Norla desperately wanted to have an answer to that, something she could throw back in his face, but she had nothing.
“I’m amazed your environment systems held together as well as they have,” Koffield said. “With so many extra people on board, you must have been near the ragged edge.”
“At it and over it. But we’re coming back, starting to recover. Believe it or not, it was a lot worse than this. For one thing, the stink isn’t nearly as bad as it was,” Sparten went on with a studiously matter-of-fact tone. “Most of this is residual from when things were really bad. The air scrubbers are finally starting to cut into the worst of it. And we’re actually a lot closer to being on
top of the sanitation situation now. They were burying their dead here for a while, except the soil’s not deep enough to do it properly. We had corpses rotting under fifteen centimeters of dirt in here. We’ve disinterred them and put a stop to further burials. We think.”

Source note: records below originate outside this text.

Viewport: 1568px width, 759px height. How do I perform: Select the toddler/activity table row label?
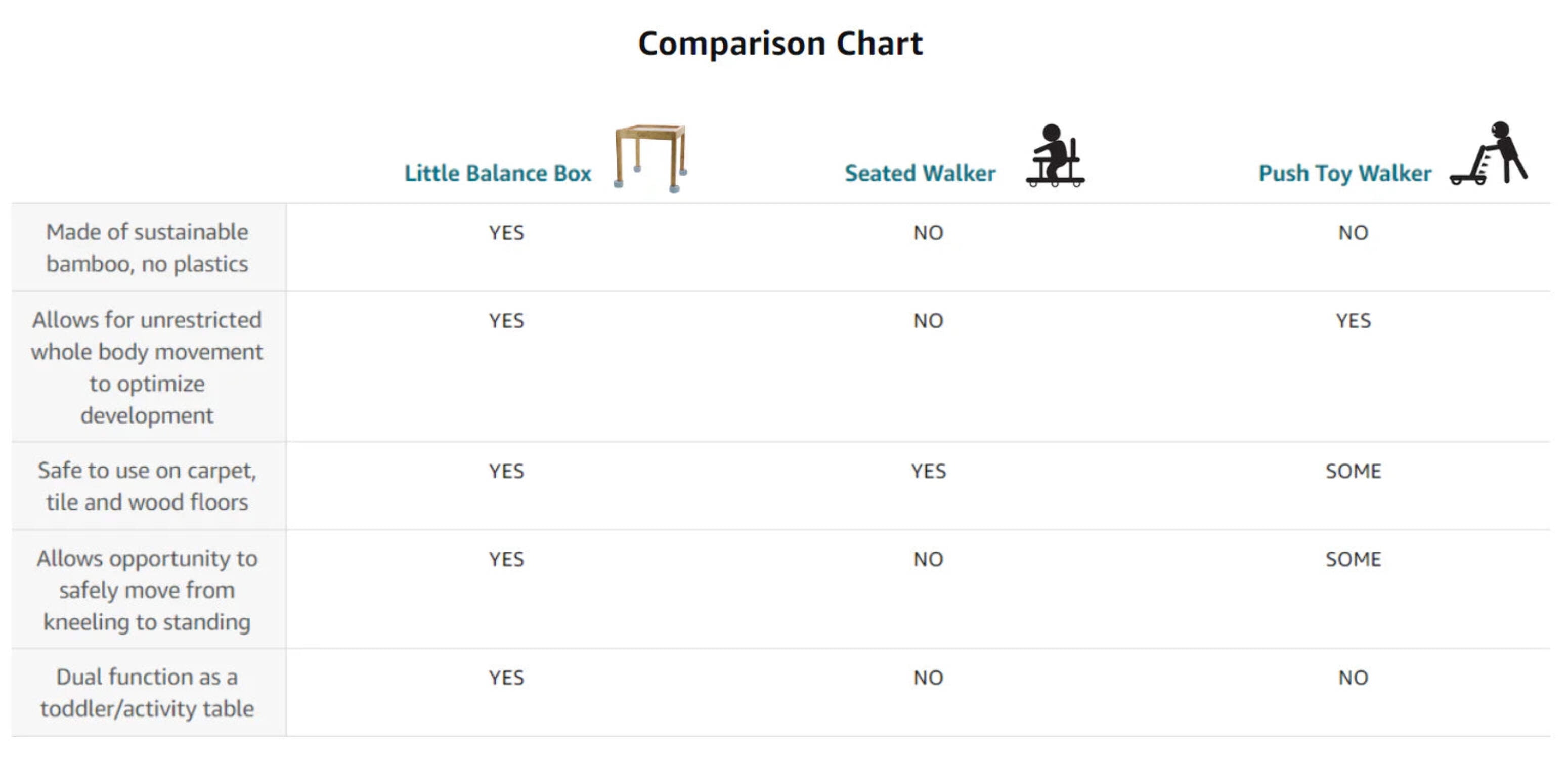tap(147, 693)
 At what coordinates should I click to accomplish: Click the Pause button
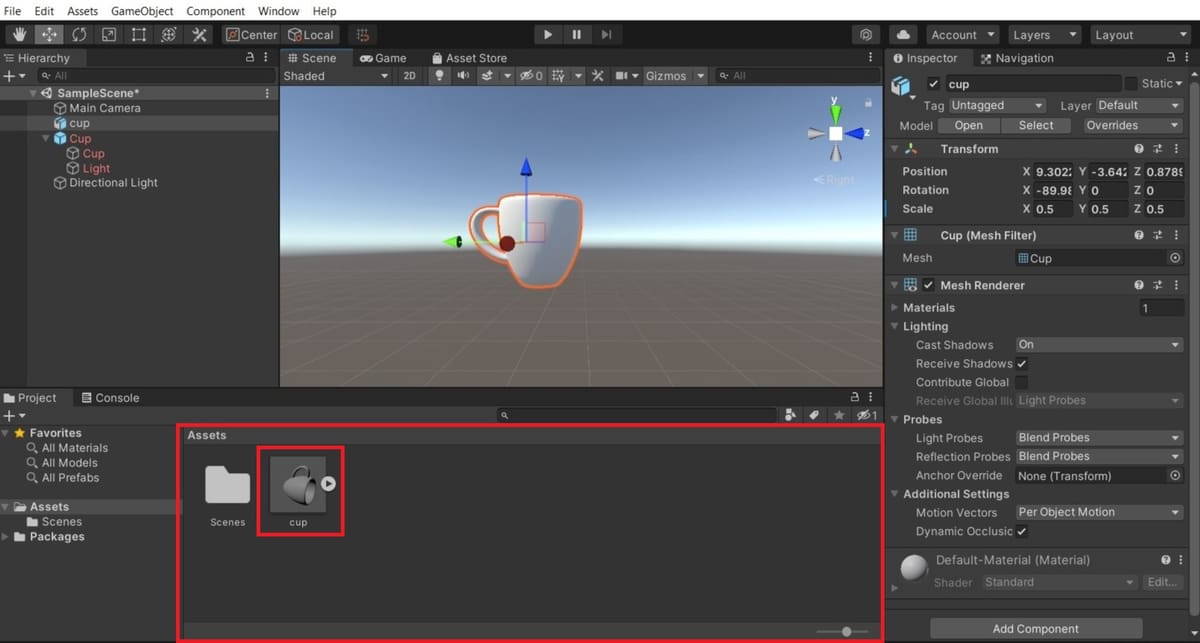[577, 35]
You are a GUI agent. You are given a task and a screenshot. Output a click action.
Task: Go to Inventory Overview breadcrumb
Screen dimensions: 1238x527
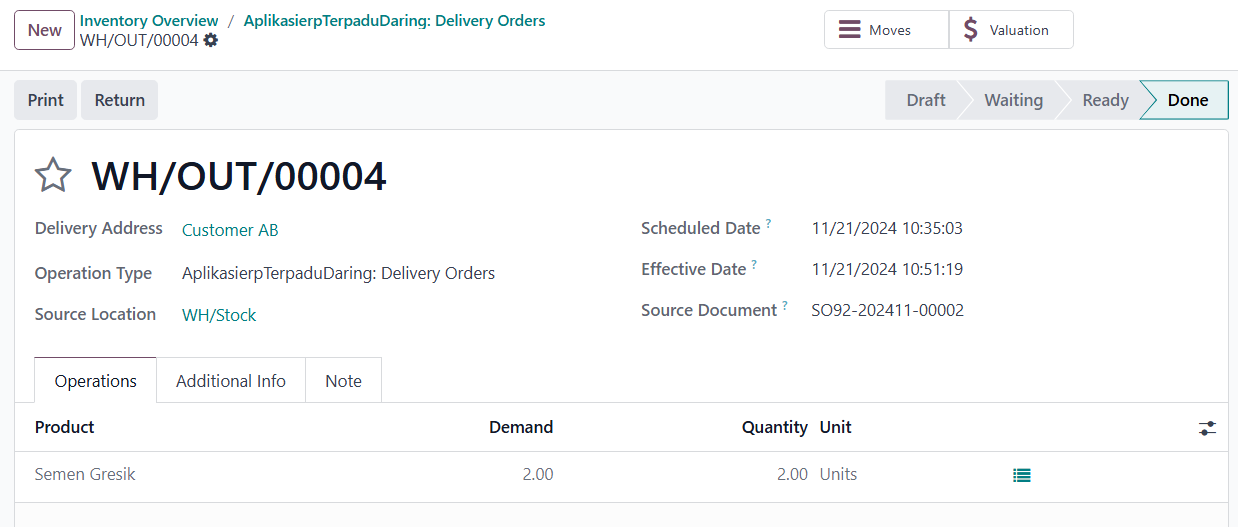(x=149, y=20)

Norla stared at Sparten. He almost made it sound as if the refugees buried their dead as some sort of sport, or game, without realizing the nuisance it caused. She wondered what had happened to the disinterred bodies, and decided she didn’t want to know. Besides, Sparten was still talking.
“The biggest problem we have now is getting them to stop burning fires,” he was saying. “We can’t afford to waste the oxy, and the smoke and soot are hell on the air scrubbers.”
“Why are they burning fires?” Norla asked.
“To keep warm,” Yuri said, as if it were obvious. “It gets cold here in the park during night shift. Most of the gluefeet are laboring class, not all that well educated, but still they should have had the sense not to set the fires in the first place. It was. worse than useless. The park was actually built over the outer hull’s thermal superconducting coils—the coils are right under the park surface. Heat-dumping was part of the idea designed into the park. The station air system drives warm air into the park. See that meter-high grey cube over there? There are lots of those all over the park, though most are better hidden by the landscaping. Some are air intakes, and the others are outlets. They connect to a convection pumping system that runs the air through the superconducting thermal coils, cools it, condenses water vapor out, then dumps it back out into the park.”
“If the people are that cold, can’t you shut down the coil coolers?”
Yuri shook his head. “They’re an integral part of the station’s cooling system. We generate a lot of waste heat here in this station. If we didn’t dump the heat, the whole station would get above habitable temperatures in a few days and just keep going. We’d literally cook. We have to cool the station, and we use the park as a heat sink. So it gets cold in here, so the refugees cut down trees and light fires to stay warm, and pump more heat into the system right on top of the cooling system, so the system automatically compensates until we can correct manually, and then—well, I could go on, but it’s a hell of a mess. The one bright spot is that they’ve just about run out of things to burn.”